In this 13-part first season, we follow the early relationship between FBI criminal profiler Will Graham (Hugh Dancy) and his psychotherapist, the somewhat shifty Dr Lecter, as Graham helps track down a succession of serial killers.
Beginning with a horrific encounter with a murderer known as the Minnesota Shrike, the audience relives each attack, stylishly recreated through the eyes of Graham as the killer, highlighting his near superhuman ability to empathize with his subject. Of course, what Graham doesn’t know is that another monster dwells closer to home than that.
We all know the celluloid history of Harris’ character – thankfully, Hannibal as a TV series owes more to the genuinely chilling darkness of film adaptation The Silence of The Lambs than its almost cartoonish namesake sequel and prequel. Mikkelsen exudes the perfect balance between sinister sizing-up of his victims and darkly comic food-related one-liners, immediately exorcising the memory of Sir Anthony Hopkins’ latter chewing of the scenery. Some thoughtful writing presents an extra, humane, layer to Lecter’s characterization; Mikkelsen’s deceptively blank features hint at this with subtlety and charm.
Likewise, Dancy is just as good as the haunted FBI man, brilliantly portraying the conflicting emotions he feels as he is compelled to immerse himself within that which he finds truly repellent. A strong support cast, including a solid (if occasionally wooden) Laurence Fishburne as Graham’s boss, a memorable Gillian Anderson as Lecter’s own counsellor and a never-better Eddie Izzard as one of the show’s more complex butchers are all fine, though the real drama lies in the interplay between our two leads.
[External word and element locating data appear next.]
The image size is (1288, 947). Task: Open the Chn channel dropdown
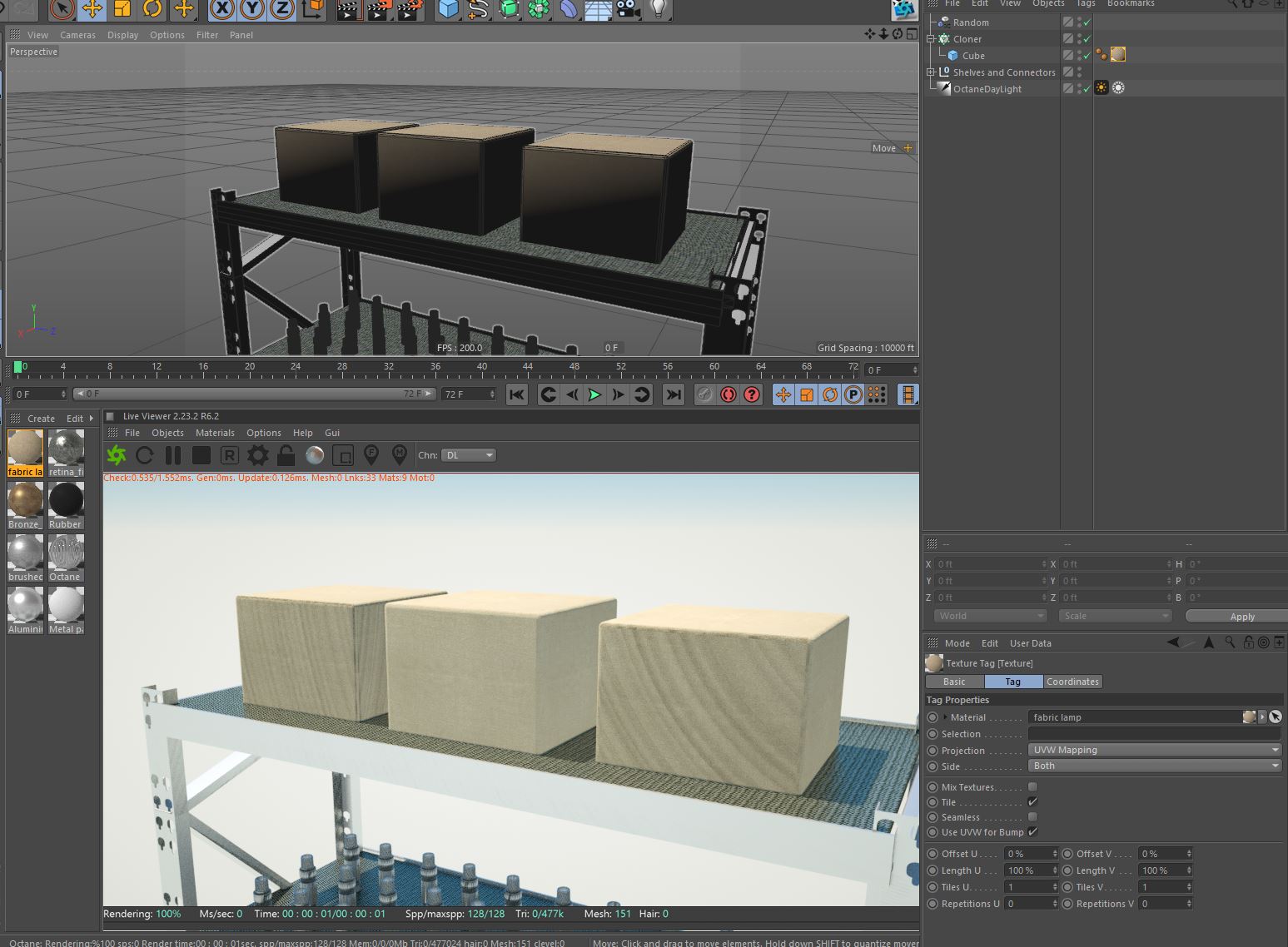[469, 455]
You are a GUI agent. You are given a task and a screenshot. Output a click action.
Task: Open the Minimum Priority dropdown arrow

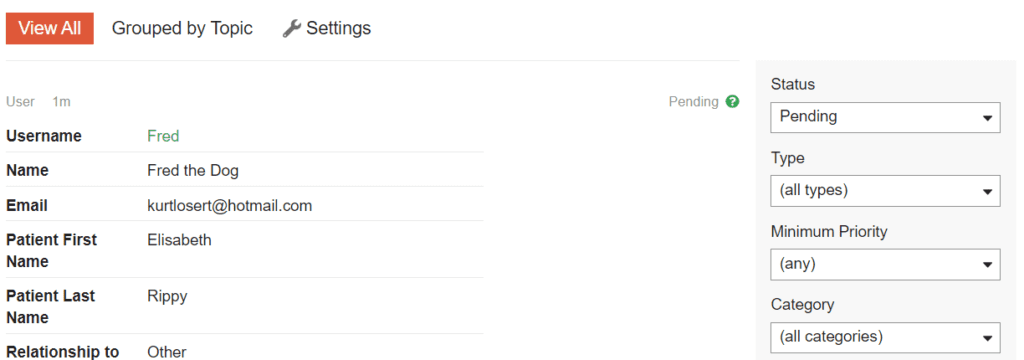pos(987,265)
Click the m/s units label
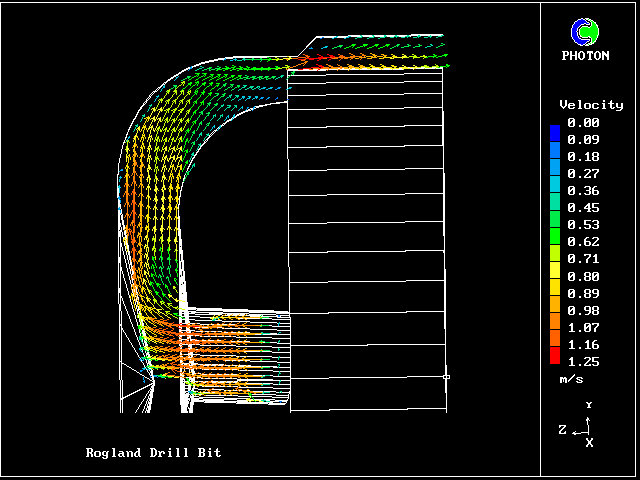This screenshot has height=480, width=640. [571, 380]
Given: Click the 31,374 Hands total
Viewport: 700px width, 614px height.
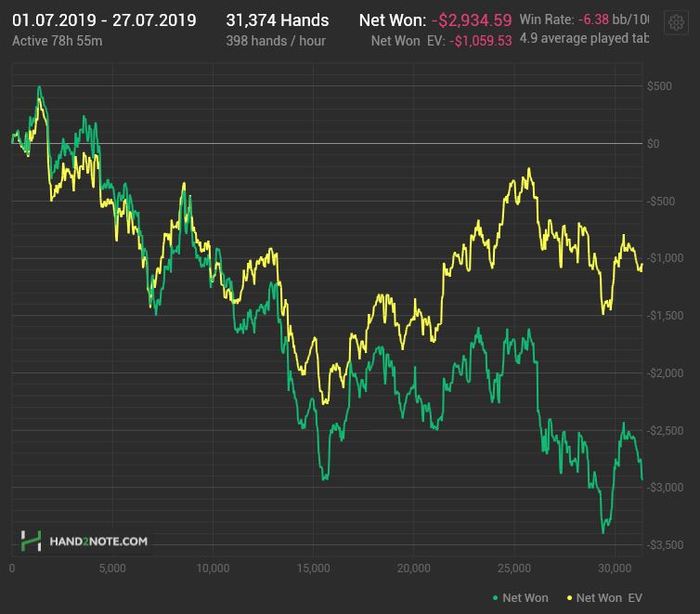Looking at the screenshot, I should click(x=277, y=20).
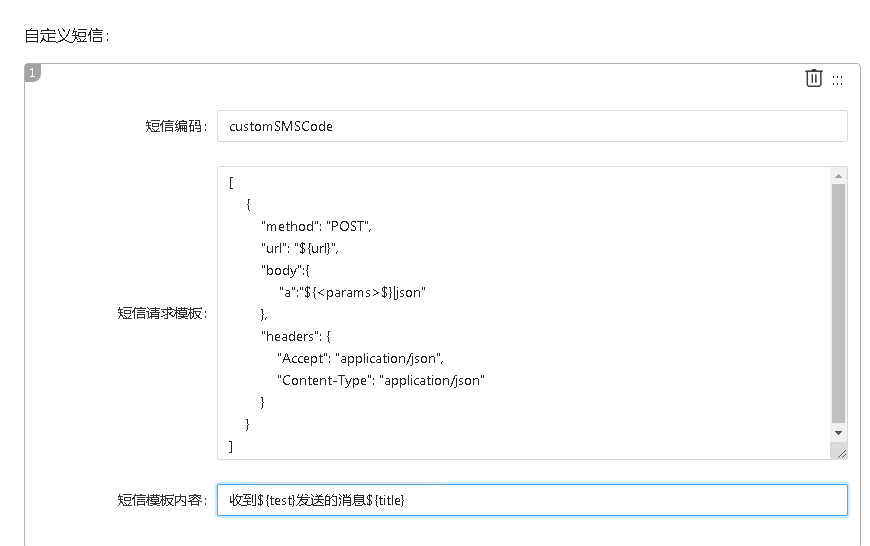Focus the 短信模板内容 input field
Viewport: 870px width, 546px height.
[531, 500]
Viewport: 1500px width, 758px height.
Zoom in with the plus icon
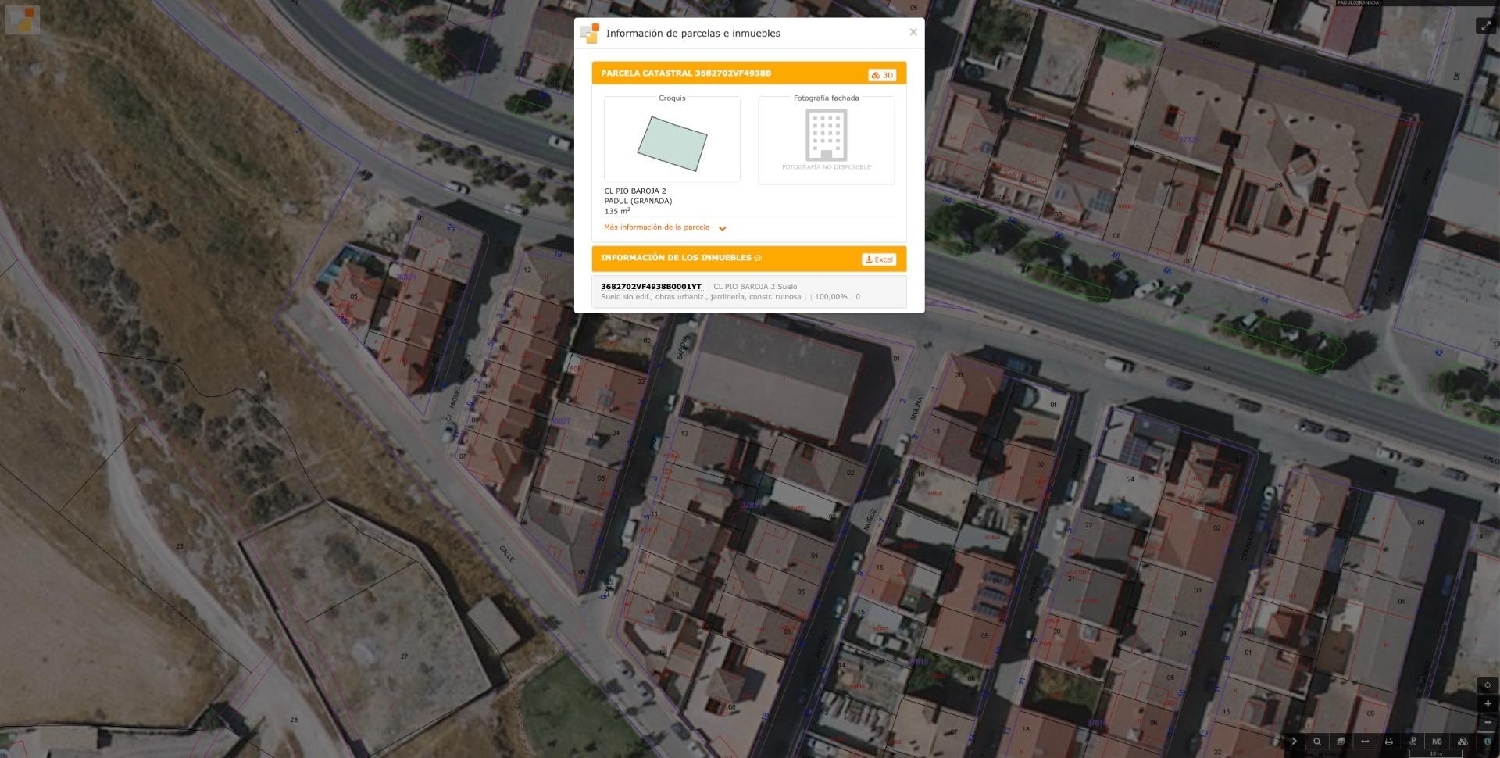[x=1488, y=704]
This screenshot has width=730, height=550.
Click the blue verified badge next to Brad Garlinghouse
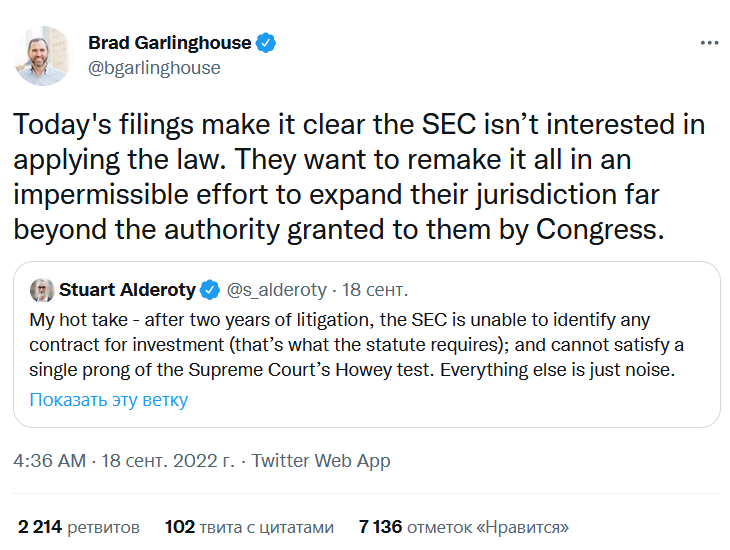click(x=266, y=43)
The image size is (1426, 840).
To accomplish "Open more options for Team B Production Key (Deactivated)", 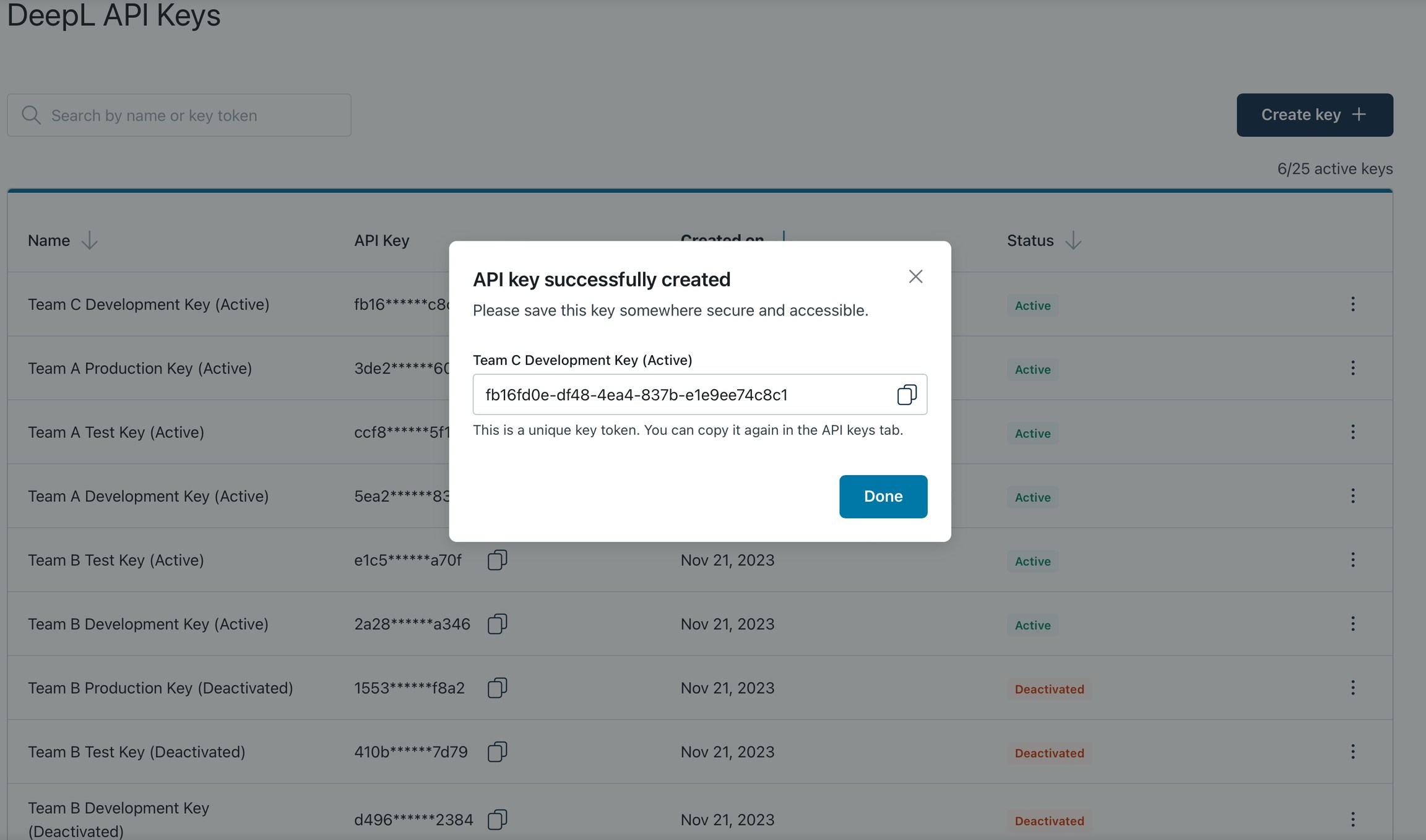I will click(x=1352, y=688).
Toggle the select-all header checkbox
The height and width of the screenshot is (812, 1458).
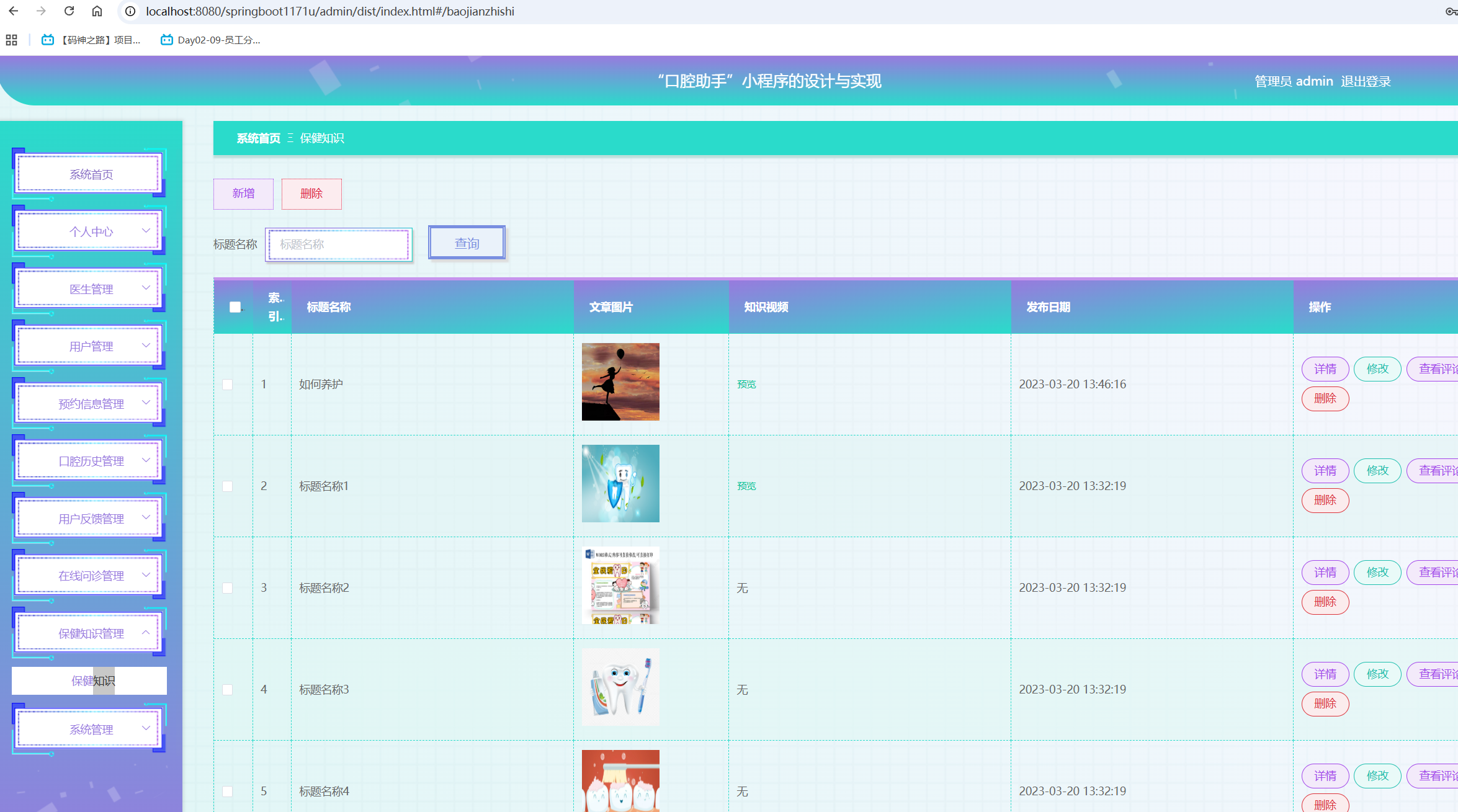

Some stunning direction from the likes of Slade and seasoned TV specialists John Dahl (Breaking Bad) and Peter Medak (The Wire) beautifully brings out Hannibal’s distinctive shades. Colourful dinners are served as murky gothic landscapes reveal extravagant mutilations that trump even the most harrowing images from Jonathan Demme’s striking film adaptation. Allowing for both savage theatricality and more personal insight, this recipe proves addictive.
Renewed for a second season, the prospect of further pitch-black forays into the minds of our famous Dr Lecter and his troubled patient Graham is nothing less than delicious.
Extras: About as sparse as some of the artfully-cooked appetisers seen in the show, though there aren’t many extras thrown in, what there is remains intriguing.
The ‘Eat the Rude’ featurette looks at the dazzling work of the chef who acted as culinary influence for Hannibal as well as food’s symbolic significance to the story. The ‘First Look’ featurette goes behind the scenes on the production process and ideas behind this latest adaptation of Thomas Harris’ work. ‘Forensics 101’ looks into the casting of Graham’s FBI forensics team, plus interviews with the actors behind these roles. An intriguing selection of morsels though by no means enough to satisfy a real hunger.
Released on DVD and Blu-ray on Monday 2 September 2013.